Ken Okazaki Blogging is serious business

25May/104

TRIPLE-X

Yes! I'm 30 now! I know that a few of my friends have had their 30th birthday recently too, so Happy Birthday to all those who are turning 30 this year!

Ever since teen-hood, the year 30 has always been the one I would say to myself, "by the time I'm 30 I'll …" During the years 28 and 29, I quit saying that because it started to feel a bit close, like scary! I think that that particular number, 30, has had a lot to do with my feeling the urge to change, to expect more of myself than I ever have before, to make forward progress in my life.
In short, to fulfill the broken promises I made to myself over the years.
I can't remember them all, but the ones I do remember still nag me, and I've gotten so used to putting them off "till 30" that the age 30 just crept up on me while I kept putting it off.
NO MORE!
I'm 30 now and I have a few belated duties, or maybe rewards would be a better word, to give to myself.
On the top of my list is: Master the Japanese language (seriously, when I get this one done then I'll be a very happy man)
Followed by: Skydiving and Bungee jumping.

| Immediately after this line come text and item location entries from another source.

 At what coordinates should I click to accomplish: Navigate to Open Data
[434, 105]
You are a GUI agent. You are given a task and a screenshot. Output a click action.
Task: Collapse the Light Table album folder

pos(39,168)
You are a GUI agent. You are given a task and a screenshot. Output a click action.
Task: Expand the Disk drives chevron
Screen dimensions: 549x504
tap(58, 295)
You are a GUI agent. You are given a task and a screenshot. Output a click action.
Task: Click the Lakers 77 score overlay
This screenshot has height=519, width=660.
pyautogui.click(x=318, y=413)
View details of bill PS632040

I'm not sure which comes first.
I'm making real steps and plans to reach these goals now, as opposed to thinking and hoping it will happen "sometime". Finding creative ways to make these things pay for themselves is the ticket for me, and I just need to find a school for teaching me Japanese now that I have a sponsor. I'm going to take a 1-year intensive course, and after that assess whether or not I need to take an additional course. I'm also attending Japanese seminars that require extensive interaction with other Japanese and this is giving me plenty of regular practice.
Whenever I find myself thinking that I should do something, I replace that thought with the words:

"NOW IS THE RIGHT TIME!"

If you have anything you've been putting off, STOP IT! Stop putting off stuff till whenever your "30" may be. Take immediate and drastic action. Tony teaches that every time you make a decision to not leave the site of the decision without first taking an active step in that direction.

15May/103

As Yourself

Would you cringe if I were to tell you that you need to love yourself? Do terms like "self-love" make you feel a bit uncomfortable?
I don't know about you, but it did for me until recently when I read the passage in the Bible which says that as Christians we should "Love your neighbor as yourself." It's easier for many of us Christians to love our neighbor than it is to love ourself. Somehow it's been commonly accepted that it's wrong to love yourself, an unspoken rule, if you will.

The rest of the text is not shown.